**ACTIVITY:** Leave the images out, and copy each of the records below exactly.

(Screenshot grounding data)
+ + + + +

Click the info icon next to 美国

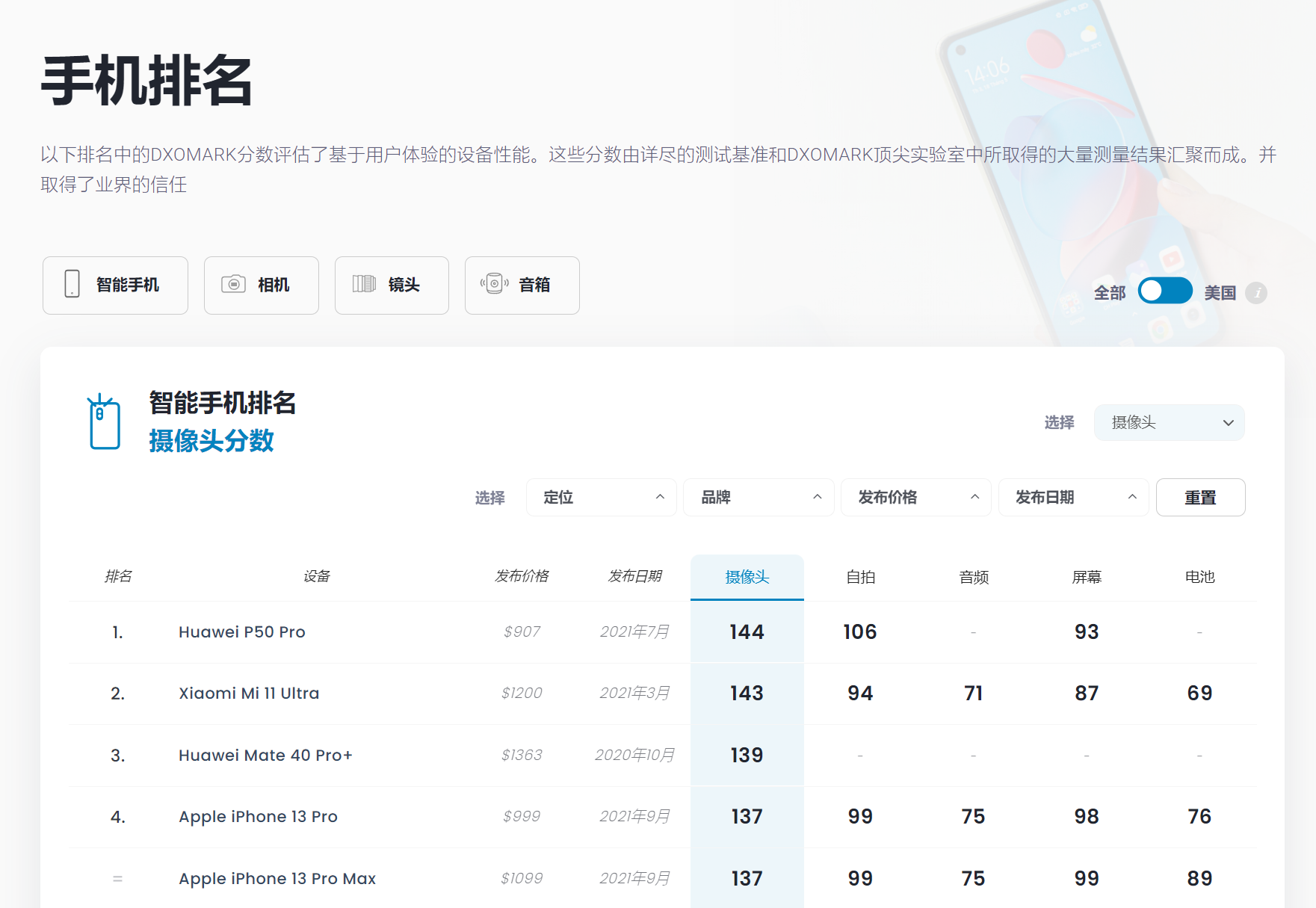tap(1258, 293)
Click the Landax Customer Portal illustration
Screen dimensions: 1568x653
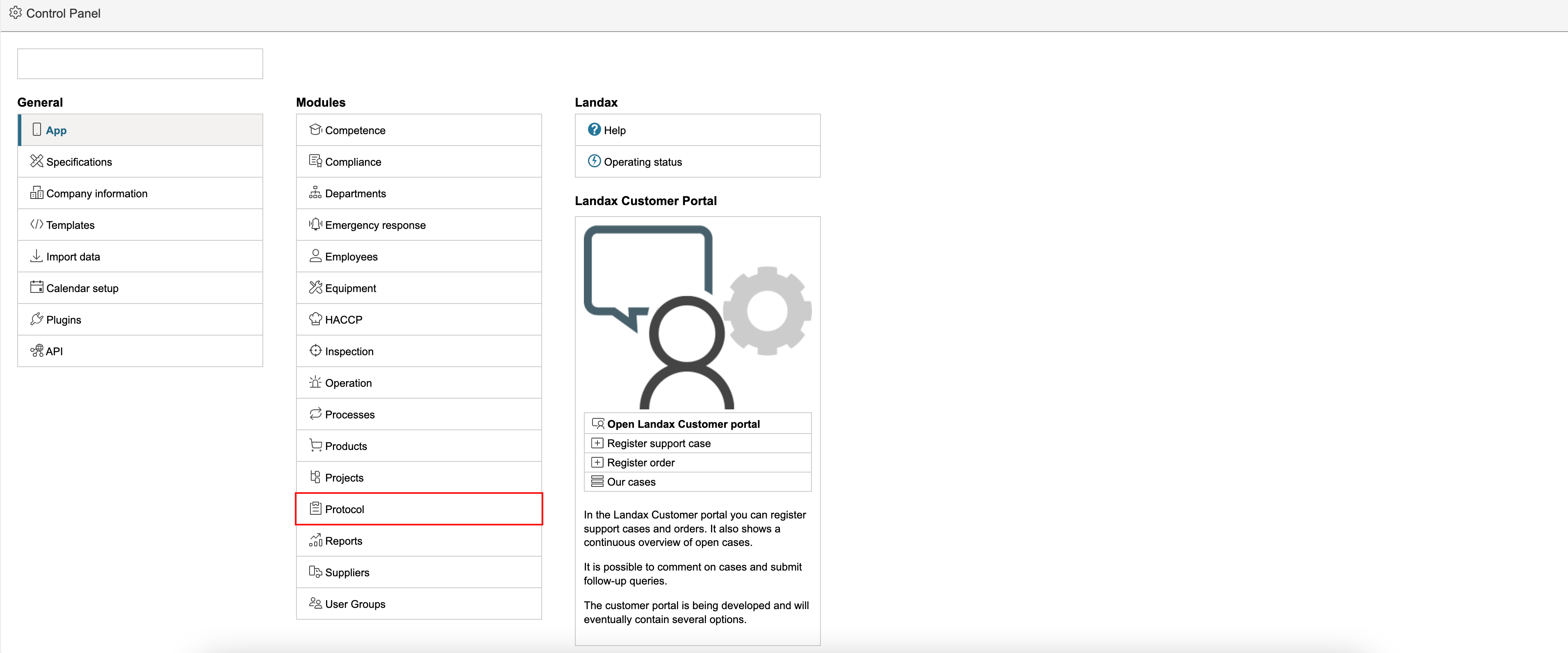[697, 317]
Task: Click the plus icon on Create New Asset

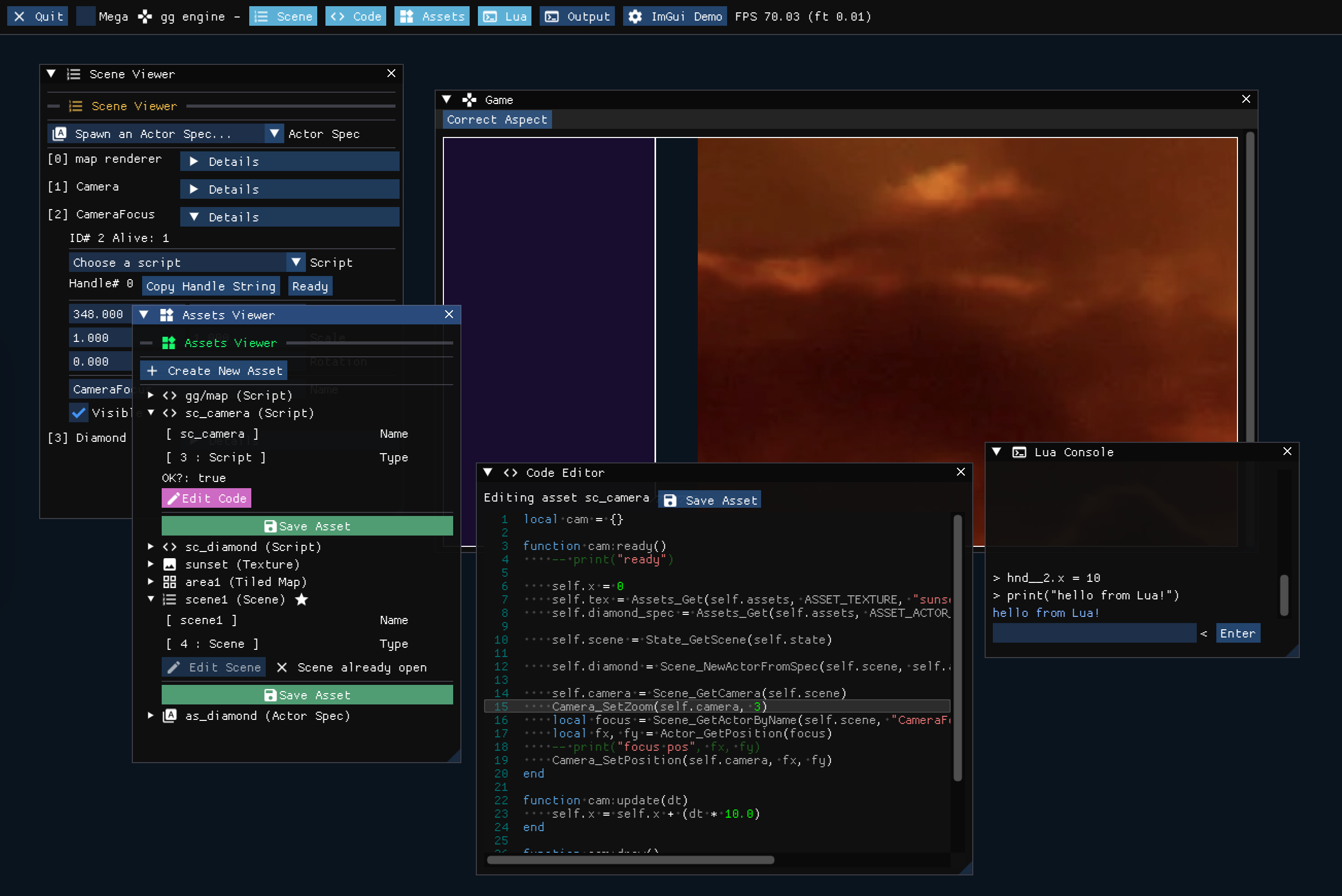Action: click(152, 371)
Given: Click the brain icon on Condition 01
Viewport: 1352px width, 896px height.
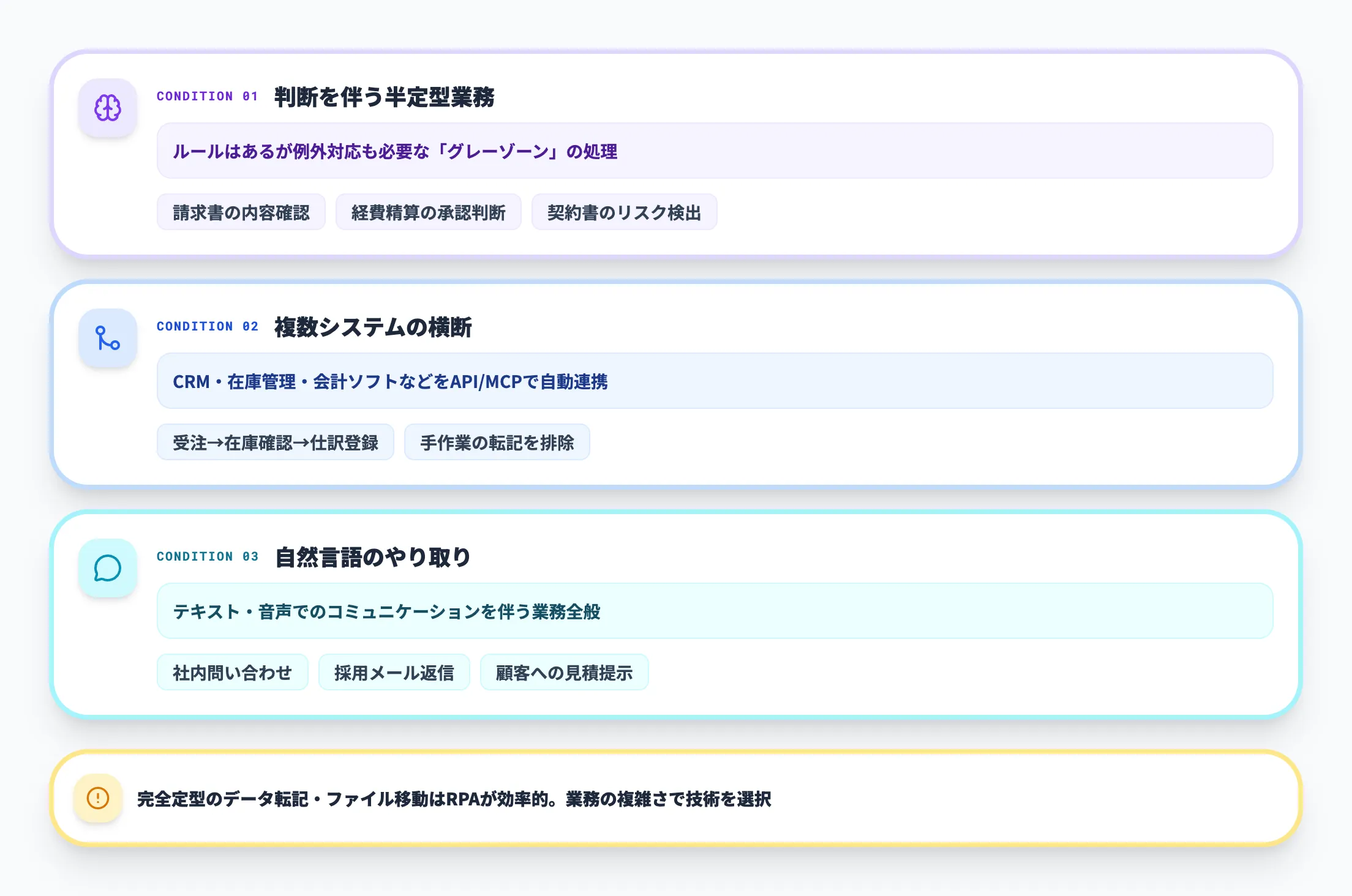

+ + + + +

**SOLUTION TO THIS EXERCISE:**
Click the info icon next to 美国

tap(1258, 293)
Click the Landax Customer Portal illustration
Screen dimensions: 1568x653
[697, 317]
Task: Click the plus icon on Create New Asset

Action: click(152, 371)
Given: Click the brain icon on Condition 01
Viewport: 1352px width, 896px height.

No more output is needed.